__Les consignes__.
(a) Traduisez en anglais la phrase suivante du texte sur la ville natale : « Un dimanche soir quand, il y a une bonne quinzaine d'années, j'ai vu le premier épisode de Twin Peaks à la télé, j'y ai tout de suite reconnu ma ville natale. »
(b) Répondez aux questions suivantes d'après le texte sur la ville natale :
(i) Combien de temps fallait-il marcher pour aller du centre-ville jusqu'à la maison ?
(ii) De quel instrument la mère insistait-elle pour faire apprendre à jouer, été après été ?
(iii) Quel jour de la semaine le premier épisode de Twin Peaks a-t-il été vu à la télé ?
(c) Relevez toutes les phrases du texte sur la ville natale où figure l'expression « ville natale ».

__Texte à lire__.
════
Parfois il neigeait dans ma ville natale.
Mais, pendant l'été, la chaleur donnait la sensation que l'on allait se fondre à l'asphalte de la rue.
Et disparaître...

Pour arriver du centre-ville jusqu'à chez moi il fallait marcher une demie-heure et monter plusieurs rues d'une butte, en haut de laquelle se trouvait la maison.
Peut-être que j'en voulais à ma mère pour insister, été après été, à me faire apprendre à jouer de la guitare quand moi, je voulais jouer du piano... ou peut-être que je lui en voulais seulement parce qu'elle ne savait pas conduire à l'époque et que je devais rentrer à pied, sous le soleil, en portant la guitare.
...
Il se peut qu'un jour d'été quelqu'un ait jeté un caillou sur quelqu'un d'autre. Ou ait crié "arrête-toi, sale pédé".
Il se peut que quelqu'un ait répondu "je ne suis pas un pédé... je suis une fille". Ou, sans penser, ait simplement profité d'un instant vide pour se servir pour la dernière fois de sa guitare.

Un dimanche soir quand, il y a une bonne quinzaine d'années, j'ai vu le premier épisode de Twin Peaks à la télé, j'y ai tout de suite reconnu ma ville natale.
Ma ville natale, où il neige, il fait chaud, et où les pires choses disparaissent sans laisser de traces... fondues à l'asphalte ou sous les flocons de neige blanche.
════
__Extrait d'un fichier de données__.
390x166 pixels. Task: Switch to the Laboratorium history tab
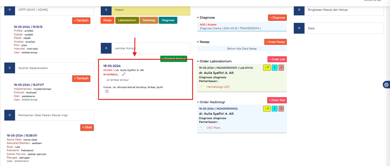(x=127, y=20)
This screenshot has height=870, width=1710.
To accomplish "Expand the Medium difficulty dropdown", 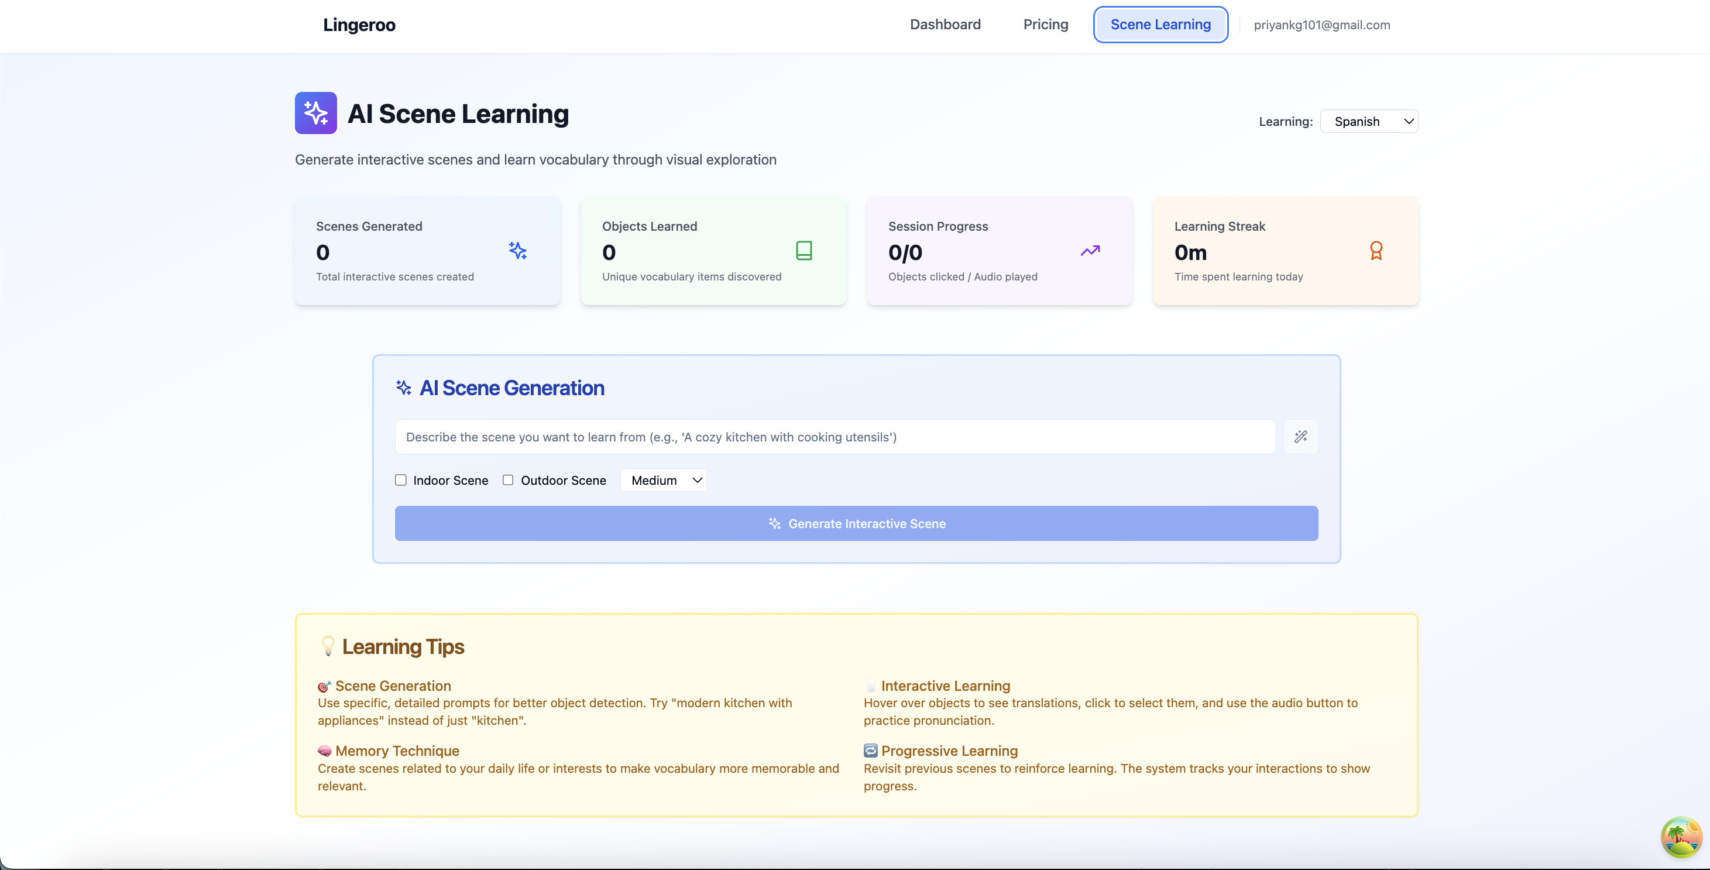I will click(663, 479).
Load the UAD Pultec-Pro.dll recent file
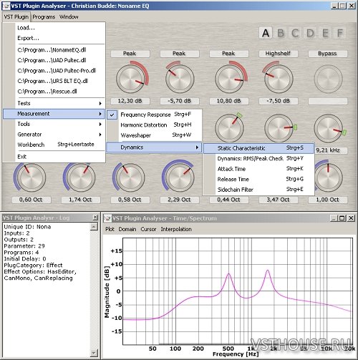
════
__Réponses fournies__.
(a) One Sunday evening, a good fifteen years or so ago, when I saw the first episode of Twin Peaks on TV, I immediately recognized my hometown in it.

(b)
(i) Une demi-heure.
(ii) De la guitare.
(iii) Un dimanche, le soir.

(c)
- Parfois il neigeait dans ma ville natale.
- Un dimanche soir quand, il y a une bonne quinzaine d'années, j'ai vu le premier épisode de Twin Peaks à la télé, j'y ai tout de suite reconnu ma ville natale.
- Ma ville natale, où il neige, il fait chaud, et où les pires choses disparaissent sans laisser de traces... fondues à l'asphalte ou sous les flocons de neige blanche.